> _Text section_:
--- Begin ---

# Canadian Tansfer Supplies



## egarrage (Jan 20, 2009)

Just wondering if anyone had a list of Canadian transfer providers. I checked the Canuck forum but did not see much there. 

Only one I have found so far is ,

http://www.venturegraphics.ca/

But Its on the west coast and I am on the east coast. Would really like to find something closer to cut down shipping times.

Thanks in advanced.

-


----------



## dim116 (Nov 27, 2006)

Try www.redrocketgraphics.com or www.starlinepacific.com

Lar


----------



## egarrage (Jan 20, 2009)

Many thanks!


----------



## cdub403 (Jan 22, 2009)

is it generally cheaper and or easier to buy from canada when your in canada? or is it still better to order from some of those recommeded us suppliers?


----------



## egarrage (Jan 20, 2009)

--- End ---

> _Dataset excerpt_:

--- Begin ---

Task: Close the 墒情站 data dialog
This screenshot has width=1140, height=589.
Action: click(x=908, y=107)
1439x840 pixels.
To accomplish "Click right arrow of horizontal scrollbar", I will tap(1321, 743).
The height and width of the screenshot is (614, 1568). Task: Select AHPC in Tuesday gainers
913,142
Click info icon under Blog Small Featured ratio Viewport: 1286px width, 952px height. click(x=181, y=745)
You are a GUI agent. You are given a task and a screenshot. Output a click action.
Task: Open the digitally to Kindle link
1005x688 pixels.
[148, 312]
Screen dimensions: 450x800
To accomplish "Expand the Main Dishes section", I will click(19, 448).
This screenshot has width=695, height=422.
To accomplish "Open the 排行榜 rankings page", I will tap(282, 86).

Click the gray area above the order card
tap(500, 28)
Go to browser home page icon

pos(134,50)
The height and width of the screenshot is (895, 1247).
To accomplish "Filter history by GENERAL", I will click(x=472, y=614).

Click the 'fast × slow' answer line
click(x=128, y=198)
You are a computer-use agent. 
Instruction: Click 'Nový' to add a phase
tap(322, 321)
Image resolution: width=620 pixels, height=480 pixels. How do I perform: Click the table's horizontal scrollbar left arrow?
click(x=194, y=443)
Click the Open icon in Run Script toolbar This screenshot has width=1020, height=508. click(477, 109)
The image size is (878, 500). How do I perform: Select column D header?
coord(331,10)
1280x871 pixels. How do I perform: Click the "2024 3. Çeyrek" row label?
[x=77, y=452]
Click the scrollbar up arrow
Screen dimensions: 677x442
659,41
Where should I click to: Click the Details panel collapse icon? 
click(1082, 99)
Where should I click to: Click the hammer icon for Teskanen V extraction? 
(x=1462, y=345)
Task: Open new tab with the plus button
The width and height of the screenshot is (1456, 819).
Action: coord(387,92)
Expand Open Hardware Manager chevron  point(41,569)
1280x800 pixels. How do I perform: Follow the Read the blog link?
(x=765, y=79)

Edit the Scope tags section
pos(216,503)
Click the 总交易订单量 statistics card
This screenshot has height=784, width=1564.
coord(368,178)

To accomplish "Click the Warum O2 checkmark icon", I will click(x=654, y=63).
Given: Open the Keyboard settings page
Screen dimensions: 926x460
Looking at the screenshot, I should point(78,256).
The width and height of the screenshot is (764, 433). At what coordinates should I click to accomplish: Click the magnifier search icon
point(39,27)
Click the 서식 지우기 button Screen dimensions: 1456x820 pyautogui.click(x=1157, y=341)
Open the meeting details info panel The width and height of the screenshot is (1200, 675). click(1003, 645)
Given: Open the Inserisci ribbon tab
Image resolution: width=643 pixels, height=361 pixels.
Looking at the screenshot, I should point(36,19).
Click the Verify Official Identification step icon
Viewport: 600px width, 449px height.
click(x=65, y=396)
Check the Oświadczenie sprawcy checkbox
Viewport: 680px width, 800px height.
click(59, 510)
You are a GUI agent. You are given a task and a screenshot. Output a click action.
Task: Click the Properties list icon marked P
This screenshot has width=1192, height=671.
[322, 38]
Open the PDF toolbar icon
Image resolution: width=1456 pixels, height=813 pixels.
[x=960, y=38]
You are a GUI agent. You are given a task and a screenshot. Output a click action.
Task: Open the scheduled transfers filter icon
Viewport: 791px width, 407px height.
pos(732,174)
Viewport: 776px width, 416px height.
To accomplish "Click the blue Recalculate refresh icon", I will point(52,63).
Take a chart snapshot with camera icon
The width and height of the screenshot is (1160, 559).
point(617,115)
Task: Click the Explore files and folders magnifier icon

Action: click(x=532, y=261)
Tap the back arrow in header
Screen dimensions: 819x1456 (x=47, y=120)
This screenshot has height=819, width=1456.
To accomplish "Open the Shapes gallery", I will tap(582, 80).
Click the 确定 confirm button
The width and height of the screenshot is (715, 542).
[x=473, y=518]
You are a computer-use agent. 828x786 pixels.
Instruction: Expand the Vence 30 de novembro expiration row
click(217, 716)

--- End ---

> _Requests_:
1) Please render this sentence from the forum thread on Canadian transfer suppliers into Spanish: "Would really like to find something closer to cut down shipping times."
2) Write the next part of the forum thread on Canadian transfer suppliers, starting after its final line.

> _Set of answers_:
1) Me gustaría mucho encontrar algo más cercano para reducir los tiempos de envío.

2)
Not really cheaper, Around the same if the orders are large enough. Its more about shipping times when working with projects with time restraints.

Usually ends up being a little more but I receive my tranfers much much quicker. Which is important for my business. I can eat 10-50 cents extra a sheet if it gets my orders out on time.

Now for onstock designs I carry I genrally go with the US suppliers as time is not a factor.


-


----------



## egarrage (Jan 20, 2009)

I was hoping to actually find a supllier based in the Maritimes as I am just Northeast of Maine in New Brunswick. But no such luck. Mayby someda.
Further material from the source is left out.